Dramatic scenes in the Commons on Wednesday saw MPs challenge the Speaker in angry points of order for more than an hour, and the House divide into almost equal factions.
For John Bercow’s critics on the government benches, he had undermined the authority of his office and established a dangerous precedent by allowing MPs to amend a motion hitherto regarded as unamendable.
To his admirers, who included Conservatives as well as opposition MPs, he was a fearless champion of the right of parliament to assert itself against the executive.

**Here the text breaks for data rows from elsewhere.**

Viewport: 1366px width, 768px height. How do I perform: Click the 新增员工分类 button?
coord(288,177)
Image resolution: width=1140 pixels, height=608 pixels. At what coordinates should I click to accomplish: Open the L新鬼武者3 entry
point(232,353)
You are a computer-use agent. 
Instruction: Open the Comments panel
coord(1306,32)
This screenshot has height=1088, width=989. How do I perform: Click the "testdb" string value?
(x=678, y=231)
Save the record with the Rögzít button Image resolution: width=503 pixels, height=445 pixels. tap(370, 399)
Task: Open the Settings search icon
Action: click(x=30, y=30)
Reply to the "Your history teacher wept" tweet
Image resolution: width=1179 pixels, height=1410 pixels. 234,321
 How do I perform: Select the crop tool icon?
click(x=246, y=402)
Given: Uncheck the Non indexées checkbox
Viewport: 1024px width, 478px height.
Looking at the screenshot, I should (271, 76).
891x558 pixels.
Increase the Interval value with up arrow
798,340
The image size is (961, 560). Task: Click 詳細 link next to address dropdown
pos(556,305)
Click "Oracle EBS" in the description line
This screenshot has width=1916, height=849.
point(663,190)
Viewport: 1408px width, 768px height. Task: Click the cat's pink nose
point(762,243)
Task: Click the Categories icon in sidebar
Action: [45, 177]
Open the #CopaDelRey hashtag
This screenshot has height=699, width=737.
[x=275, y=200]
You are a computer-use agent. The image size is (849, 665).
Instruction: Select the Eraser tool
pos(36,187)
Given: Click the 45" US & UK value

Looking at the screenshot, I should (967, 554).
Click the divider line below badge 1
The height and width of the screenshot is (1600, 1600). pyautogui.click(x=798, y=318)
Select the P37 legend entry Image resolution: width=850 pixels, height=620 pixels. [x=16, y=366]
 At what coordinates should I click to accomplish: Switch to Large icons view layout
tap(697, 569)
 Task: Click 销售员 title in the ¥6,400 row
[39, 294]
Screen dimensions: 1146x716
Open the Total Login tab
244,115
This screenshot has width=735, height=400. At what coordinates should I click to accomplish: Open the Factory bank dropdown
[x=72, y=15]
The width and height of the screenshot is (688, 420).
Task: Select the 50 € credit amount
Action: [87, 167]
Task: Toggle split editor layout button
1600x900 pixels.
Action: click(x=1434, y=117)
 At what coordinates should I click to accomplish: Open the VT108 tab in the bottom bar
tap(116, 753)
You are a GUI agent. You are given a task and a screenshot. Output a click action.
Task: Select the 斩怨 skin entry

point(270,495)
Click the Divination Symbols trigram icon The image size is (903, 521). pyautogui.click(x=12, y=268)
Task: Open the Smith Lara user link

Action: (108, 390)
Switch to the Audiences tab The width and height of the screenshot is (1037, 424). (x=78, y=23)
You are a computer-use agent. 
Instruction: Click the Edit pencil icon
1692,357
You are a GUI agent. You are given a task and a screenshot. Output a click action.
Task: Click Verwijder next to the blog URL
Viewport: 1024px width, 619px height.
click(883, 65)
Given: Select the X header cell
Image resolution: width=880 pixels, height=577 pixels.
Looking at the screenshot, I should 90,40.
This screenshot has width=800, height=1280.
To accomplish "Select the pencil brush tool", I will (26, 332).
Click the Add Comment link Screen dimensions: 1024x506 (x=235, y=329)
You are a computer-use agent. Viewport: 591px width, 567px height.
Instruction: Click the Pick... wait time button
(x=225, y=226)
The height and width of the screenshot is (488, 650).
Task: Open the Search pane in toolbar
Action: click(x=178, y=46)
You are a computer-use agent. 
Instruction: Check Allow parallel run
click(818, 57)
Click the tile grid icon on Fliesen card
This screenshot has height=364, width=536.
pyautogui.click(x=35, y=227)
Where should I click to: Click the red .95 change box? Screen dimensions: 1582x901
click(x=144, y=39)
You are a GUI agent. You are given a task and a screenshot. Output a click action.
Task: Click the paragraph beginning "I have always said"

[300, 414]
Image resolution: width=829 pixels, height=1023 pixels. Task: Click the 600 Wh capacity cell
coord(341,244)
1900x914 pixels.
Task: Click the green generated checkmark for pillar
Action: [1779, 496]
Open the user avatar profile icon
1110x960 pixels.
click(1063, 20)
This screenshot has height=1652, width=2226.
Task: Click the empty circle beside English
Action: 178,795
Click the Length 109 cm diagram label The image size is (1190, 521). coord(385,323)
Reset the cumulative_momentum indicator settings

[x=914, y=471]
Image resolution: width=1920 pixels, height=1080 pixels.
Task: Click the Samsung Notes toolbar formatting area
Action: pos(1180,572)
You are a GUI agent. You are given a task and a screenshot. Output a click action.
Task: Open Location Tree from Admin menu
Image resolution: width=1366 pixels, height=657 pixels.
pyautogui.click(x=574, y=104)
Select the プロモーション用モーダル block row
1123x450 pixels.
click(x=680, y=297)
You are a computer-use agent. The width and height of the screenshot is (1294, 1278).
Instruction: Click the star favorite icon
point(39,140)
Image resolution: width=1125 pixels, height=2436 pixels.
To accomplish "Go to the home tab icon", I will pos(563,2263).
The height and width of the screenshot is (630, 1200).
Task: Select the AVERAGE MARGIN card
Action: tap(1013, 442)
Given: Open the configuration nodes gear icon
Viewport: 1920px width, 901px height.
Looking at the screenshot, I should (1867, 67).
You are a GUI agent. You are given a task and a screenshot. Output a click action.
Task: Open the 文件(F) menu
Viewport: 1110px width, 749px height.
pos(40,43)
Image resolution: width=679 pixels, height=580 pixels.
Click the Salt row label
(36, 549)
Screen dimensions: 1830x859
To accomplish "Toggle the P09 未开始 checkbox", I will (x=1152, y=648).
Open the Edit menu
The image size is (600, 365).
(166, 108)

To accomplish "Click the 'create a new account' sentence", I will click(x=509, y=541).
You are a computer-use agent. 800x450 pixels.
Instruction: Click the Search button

Leaving the argument over procedure aside, however, the House's approval of Dominic Grieve's amendment to the motion on Theresa May's Brexit deal could prove to be a hinge moment in the story of Britain's withdrawal from the European Union.
It represents parliament’s long-anticipated move to take control of a process that the minority Conservative government has shown itself incapable of managing successfully.
If the prime minister’s deal is rejected, as expected, next Tuesday, she will have just three sitting days to come back to parliament with a motion outlining what she proposes to do next.
That motion will be amendable, allowing MPs to test support for alternatives, including a Norway-plus model that would see Britain remaining in the single market and the customs union, and a second referendum that could stop Brexit.
MPs demonstrated in a vote on Tuesday night that a majority opposes leaving the EU without a deal. But if the prime minister is unable to pass her deal, what chance do the alternatives have of winning a majority?
Before the Christmas recess, support for Norway-plus appeared to be seeping away as Remainers, particularly on the Labour benches, started to believe that a second referendum was achievable. Labour seemed poised to take the steps agreed at its party conference last year that would lead it to support a second referendum, favoured by most of its members.
Since parliament returned this week, however, the Labour leadership’s lack of enthusiasm for a second vote has remained undiminished and some wavering MPs have become anxious about the potential toxicity of another referendum.
In the chamber yesterday, Conservatives Oliver Letwin and Ken Clarke were negotiating in public with shadow Brexit secretary, Keir Starmer, about the kind of compromise Labour could accept.
A cross-party majority has revealed itself at Westminster this week to oppose a no-deal Brexit and assert parliamentary control over the withdrawal process. But it has yet to marshal itself behind a single plan for Brexit, without which Britain will crash out of the EU on March 29th.